Quote from Rehoboth:
House edge is 1% with perfect play for standard blackjack. So if 100,000 hands are played at 1 dollar per hand is played 51,000 to the house 49,000 to the player. But since the the house edge gives back 20% of the 51,000 lost the player gets back 10,200. So that means the players edge goes from -1% to 9.2%
I have no clue why a casino would do this. I guess the hope is a breakdown in play and and a bank roll that can not handle the swings. But with these odds, huge losses for the casino are bound to happen.
Quote from atticus:
All the maths are wrong.
And he martingales, he doesn't even bother with Revere or any simple 10-count.
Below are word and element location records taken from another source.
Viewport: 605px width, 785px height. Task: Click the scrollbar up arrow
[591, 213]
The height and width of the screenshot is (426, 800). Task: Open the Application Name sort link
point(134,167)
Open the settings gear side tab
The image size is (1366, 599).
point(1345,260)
His table limits are $100k, but he's typically betting 5-10k per hand and will marti-party to $100K on the 4th or 5th hand.
Quote from caementarius:
The 20% doesn't make 10,200 losing hands into winners. It just lessens the magnitude of losing hands. If you plotted a curve of likely outcomes after 100,000 hands, you'd have the center below 0. With the 20% sweetener, the distribution would just shift right a bit. However, the probability of losing outcome after 100,000 hands would still be quite high.
Quote from caementarius:
The 20% doesn't make 10,200 losing hands into winners. It just lessens the magnitude of losing hands. If you plotted a curve of likely outcomes after 100,000 hands, you'd have the center below 0. With the 20% sweetener, the distribution would just shift right a bit. However, the probability of losing outcome after 100,000 hands would still be quite high.
Quote from Rehoboth:
If he gets back 20% of his losses, then yes it does. He bets a dollar, loses a dollar, and gets back 20 cents. When he wins a dollar he keeps it.